Task description:
Update the lines below by replacing "Given:" with "Request:" wherever it occurs, and leave everything else unchanged.

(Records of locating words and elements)
- - -
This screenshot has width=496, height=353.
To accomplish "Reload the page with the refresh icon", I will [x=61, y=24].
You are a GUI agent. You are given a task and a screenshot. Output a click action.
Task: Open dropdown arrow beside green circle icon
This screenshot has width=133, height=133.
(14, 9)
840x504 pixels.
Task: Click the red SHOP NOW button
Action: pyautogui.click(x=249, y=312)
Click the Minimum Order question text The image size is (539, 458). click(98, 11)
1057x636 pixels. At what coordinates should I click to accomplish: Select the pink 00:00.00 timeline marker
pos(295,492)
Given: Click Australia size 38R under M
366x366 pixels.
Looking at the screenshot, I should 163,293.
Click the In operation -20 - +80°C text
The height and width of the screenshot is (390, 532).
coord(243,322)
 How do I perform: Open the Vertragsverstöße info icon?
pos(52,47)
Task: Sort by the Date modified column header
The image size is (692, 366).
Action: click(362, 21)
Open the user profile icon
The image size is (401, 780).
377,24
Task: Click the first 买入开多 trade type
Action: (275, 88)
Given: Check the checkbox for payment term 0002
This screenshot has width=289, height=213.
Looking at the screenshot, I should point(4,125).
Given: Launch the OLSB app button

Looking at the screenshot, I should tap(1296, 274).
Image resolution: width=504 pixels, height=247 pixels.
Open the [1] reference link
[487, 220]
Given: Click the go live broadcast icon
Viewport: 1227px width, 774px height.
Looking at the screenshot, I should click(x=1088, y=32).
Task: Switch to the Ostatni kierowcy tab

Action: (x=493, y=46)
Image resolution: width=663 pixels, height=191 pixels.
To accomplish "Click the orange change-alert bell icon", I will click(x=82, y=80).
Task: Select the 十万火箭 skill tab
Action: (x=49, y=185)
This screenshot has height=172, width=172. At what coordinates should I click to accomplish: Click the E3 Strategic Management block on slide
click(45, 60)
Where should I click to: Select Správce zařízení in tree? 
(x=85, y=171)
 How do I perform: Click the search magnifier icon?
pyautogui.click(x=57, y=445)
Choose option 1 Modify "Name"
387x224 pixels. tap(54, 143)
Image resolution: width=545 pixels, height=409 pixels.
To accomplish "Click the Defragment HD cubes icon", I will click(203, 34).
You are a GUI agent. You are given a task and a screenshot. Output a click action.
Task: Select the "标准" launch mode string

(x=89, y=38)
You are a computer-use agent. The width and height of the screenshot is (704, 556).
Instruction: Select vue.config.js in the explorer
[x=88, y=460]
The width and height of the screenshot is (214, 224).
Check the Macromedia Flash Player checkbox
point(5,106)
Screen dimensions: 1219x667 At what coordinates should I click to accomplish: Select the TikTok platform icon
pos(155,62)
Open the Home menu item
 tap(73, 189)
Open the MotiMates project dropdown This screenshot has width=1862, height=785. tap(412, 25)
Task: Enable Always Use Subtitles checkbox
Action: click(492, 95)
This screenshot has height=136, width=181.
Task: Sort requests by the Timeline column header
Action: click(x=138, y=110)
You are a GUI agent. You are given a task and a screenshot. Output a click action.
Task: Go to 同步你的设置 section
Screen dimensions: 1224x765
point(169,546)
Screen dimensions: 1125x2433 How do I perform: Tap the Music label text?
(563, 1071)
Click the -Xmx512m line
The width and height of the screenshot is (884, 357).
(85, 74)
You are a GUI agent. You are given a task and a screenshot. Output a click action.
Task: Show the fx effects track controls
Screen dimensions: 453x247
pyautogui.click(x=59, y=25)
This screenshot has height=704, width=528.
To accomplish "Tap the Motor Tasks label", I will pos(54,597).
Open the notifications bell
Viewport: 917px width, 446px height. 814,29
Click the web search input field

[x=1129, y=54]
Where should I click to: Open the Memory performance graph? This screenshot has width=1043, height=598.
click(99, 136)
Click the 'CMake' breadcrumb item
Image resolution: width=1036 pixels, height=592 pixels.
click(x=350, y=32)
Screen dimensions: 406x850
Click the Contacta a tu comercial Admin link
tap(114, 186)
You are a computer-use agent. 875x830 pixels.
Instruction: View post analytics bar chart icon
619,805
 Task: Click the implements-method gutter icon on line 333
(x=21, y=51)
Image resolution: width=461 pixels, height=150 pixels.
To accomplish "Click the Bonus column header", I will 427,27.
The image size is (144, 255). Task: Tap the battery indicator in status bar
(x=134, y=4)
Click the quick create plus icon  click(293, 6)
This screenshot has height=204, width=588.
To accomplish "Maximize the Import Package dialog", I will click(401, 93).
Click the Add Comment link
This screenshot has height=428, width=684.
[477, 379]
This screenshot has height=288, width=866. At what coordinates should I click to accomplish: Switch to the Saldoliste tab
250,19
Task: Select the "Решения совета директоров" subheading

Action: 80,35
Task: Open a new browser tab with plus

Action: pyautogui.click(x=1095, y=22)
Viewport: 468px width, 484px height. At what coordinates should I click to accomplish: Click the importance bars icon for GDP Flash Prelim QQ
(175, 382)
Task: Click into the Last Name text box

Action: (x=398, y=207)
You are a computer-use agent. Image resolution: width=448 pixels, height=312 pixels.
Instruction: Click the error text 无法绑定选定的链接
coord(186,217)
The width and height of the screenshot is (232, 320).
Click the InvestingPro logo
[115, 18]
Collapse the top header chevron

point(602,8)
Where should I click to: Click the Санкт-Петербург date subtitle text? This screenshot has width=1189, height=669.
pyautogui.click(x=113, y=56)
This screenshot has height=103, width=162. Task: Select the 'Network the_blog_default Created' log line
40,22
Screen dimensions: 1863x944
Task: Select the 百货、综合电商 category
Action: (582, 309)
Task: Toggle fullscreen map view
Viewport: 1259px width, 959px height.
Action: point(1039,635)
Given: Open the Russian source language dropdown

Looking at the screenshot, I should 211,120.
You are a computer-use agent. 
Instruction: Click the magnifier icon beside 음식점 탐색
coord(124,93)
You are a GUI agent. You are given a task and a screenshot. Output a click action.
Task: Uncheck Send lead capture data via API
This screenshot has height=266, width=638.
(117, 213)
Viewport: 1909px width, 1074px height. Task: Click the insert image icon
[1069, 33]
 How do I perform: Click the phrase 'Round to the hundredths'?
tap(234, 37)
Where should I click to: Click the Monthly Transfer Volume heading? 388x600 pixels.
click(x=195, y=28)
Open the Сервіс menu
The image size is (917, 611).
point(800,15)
- - -
Output:
This screenshot has width=496, height=353.
To accomplish "Reload the page with the refresh icon", I will [x=61, y=24].
You are a GUI agent. You are given a task and a screenshot. Output a click action.
Task: Open dropdown arrow beside green circle icon
This screenshot has width=133, height=133.
(14, 9)
840x504 pixels.
Task: Click the red SHOP NOW button
Action: pyautogui.click(x=249, y=312)
Click the Minimum Order question text The image size is (539, 458). click(98, 11)
1057x636 pixels. At what coordinates should I click to accomplish: Select the pink 00:00.00 timeline marker
pos(295,492)
Request: Click Australia size 38R under M
366x366 pixels.
Looking at the screenshot, I should 163,293.
Click the In operation -20 - +80°C text
The height and width of the screenshot is (390, 532).
coord(243,322)
 How do I perform: Open the Vertragsverstöße info icon?
pos(52,47)
Task: Sort by the Date modified column header
The image size is (692, 366).
Action: click(362, 21)
Open the user profile icon
The image size is (401, 780).
377,24
Task: Click the first 买入开多 trade type
Action: (275, 88)
Request: Check the checkbox for payment term 0002
This screenshot has width=289, height=213.
Looking at the screenshot, I should point(4,125).
Request: Launch the OLSB app button

Looking at the screenshot, I should tap(1296, 274).
Image resolution: width=504 pixels, height=247 pixels.
Open the [1] reference link
[487, 220]
Request: Click the go live broadcast icon
Viewport: 1227px width, 774px height.
Looking at the screenshot, I should click(x=1088, y=32).
Task: Switch to the Ostatni kierowcy tab

Action: (x=493, y=46)
Image resolution: width=663 pixels, height=191 pixels.
To accomplish "Click the orange change-alert bell icon", I will click(x=82, y=80).
Task: Select the 十万火箭 skill tab
Action: (x=49, y=185)
This screenshot has height=172, width=172. At what coordinates should I click to accomplish: Click the E3 Strategic Management block on slide
click(45, 60)
Where should I click to: Select Správce zařízení in tree? 
(x=85, y=171)
 How do I perform: Click the search magnifier icon?
pyautogui.click(x=57, y=445)
Choose option 1 Modify "Name"
387x224 pixels. tap(54, 143)
Image resolution: width=545 pixels, height=409 pixels.
To accomplish "Click the Defragment HD cubes icon", I will click(203, 34).
You are a GUI agent. You are given a task and a screenshot. Output a click action.
Task: Select the "标准" launch mode string

(x=89, y=38)
You are a computer-use agent. The width and height of the screenshot is (704, 556).
Instruction: Select vue.config.js in the explorer
[x=88, y=460]
The width and height of the screenshot is (214, 224).
Check the Macromedia Flash Player checkbox
point(5,106)
Screen dimensions: 1219x667 At what coordinates should I click to accomplish: Select the TikTok platform icon
pos(155,62)
Open the Home menu item
 tap(73, 189)
Open the MotiMates project dropdown This screenshot has width=1862, height=785. tap(412, 25)
Task: Enable Always Use Subtitles checkbox
Action: click(492, 95)
This screenshot has height=136, width=181.
Task: Sort requests by the Timeline column header
Action: click(x=138, y=110)
You are a GUI agent. You are given a task and a screenshot. Output a click action.
Task: Go to 同步你的设置 section
Screen dimensions: 1224x765
point(169,546)
Screen dimensions: 1125x2433 How do I perform: Tap the Music label text?
(563, 1071)
Click the -Xmx512m line
The width and height of the screenshot is (884, 357).
(85, 74)
You are a GUI agent. You are given a task and a screenshot. Output a click action.
Task: Show the fx effects track controls
Screen dimensions: 453x247
pyautogui.click(x=59, y=25)
This screenshot has height=704, width=528.
To accomplish "Tap the Motor Tasks label", I will pos(54,597).
Open the notifications bell
Viewport: 917px width, 446px height. 814,29
Click the web search input field

[x=1129, y=54]
Where should I click to: Open the Memory performance graph? This screenshot has width=1043, height=598.
click(99, 136)
Click the 'CMake' breadcrumb item
Image resolution: width=1036 pixels, height=592 pixels.
click(x=350, y=32)
Screen dimensions: 406x850
Click the Contacta a tu comercial Admin link
tap(114, 186)
You are a computer-use agent. 875x830 pixels.
Instruction: View post analytics bar chart icon
619,805
 Task: Click the implements-method gutter icon on line 333
(x=21, y=51)
Image resolution: width=461 pixels, height=150 pixels.
To accomplish "Click the Bonus column header", I will 427,27.
The image size is (144, 255). Task: Tap the battery indicator in status bar
(x=134, y=4)
Click the quick create plus icon  click(293, 6)
This screenshot has height=204, width=588.
To accomplish "Maximize the Import Package dialog", I will click(401, 93).
Click the Add Comment link
This screenshot has height=428, width=684.
[477, 379]
This screenshot has height=288, width=866. At what coordinates should I click to accomplish: Switch to the Saldoliste tab
250,19
Task: Select the "Решения совета директоров" subheading

Action: 80,35
Task: Open a new browser tab with plus

Action: pyautogui.click(x=1095, y=22)
Viewport: 468px width, 484px height. At what coordinates should I click to accomplish: Click the importance bars icon for GDP Flash Prelim QQ
(175, 382)
Task: Click into the Last Name text box

Action: (x=398, y=207)
You are a computer-use agent. Image resolution: width=448 pixels, height=312 pixels.
Instruction: Click the error text 无法绑定选定的链接
coord(186,217)
The width and height of the screenshot is (232, 320).
Click the InvestingPro logo
[115, 18]
Collapse the top header chevron

point(602,8)
Where should I click to: Click the Санкт-Петербург date subtitle text? This screenshot has width=1189, height=669.
pyautogui.click(x=113, y=56)
This screenshot has height=103, width=162. Task: Select the 'Network the_blog_default Created' log line
40,22
Screen dimensions: 1863x944
Task: Select the 百货、综合电商 category
Action: (582, 309)
Task: Toggle fullscreen map view
Viewport: 1259px width, 959px height.
Action: point(1039,635)
Request: Open the Russian source language dropdown

Looking at the screenshot, I should 211,120.
You are a computer-use agent. 
Instruction: Click the magnifier icon beside 음식점 탐색
coord(124,93)
You are a GUI agent. You are given a task and a screenshot. Output a click action.
Task: Uncheck Send lead capture data via API
This screenshot has height=266, width=638.
(117, 213)
Viewport: 1909px width, 1074px height. Task: Click the insert image icon
[1069, 33]
 How do I perform: Click the phrase 'Round to the hundredths'?
tap(234, 37)
Where should I click to: Click the Monthly Transfer Volume heading? 388x600 pixels.
click(x=195, y=28)
Open the Сервіс menu
The image size is (917, 611).
point(800,15)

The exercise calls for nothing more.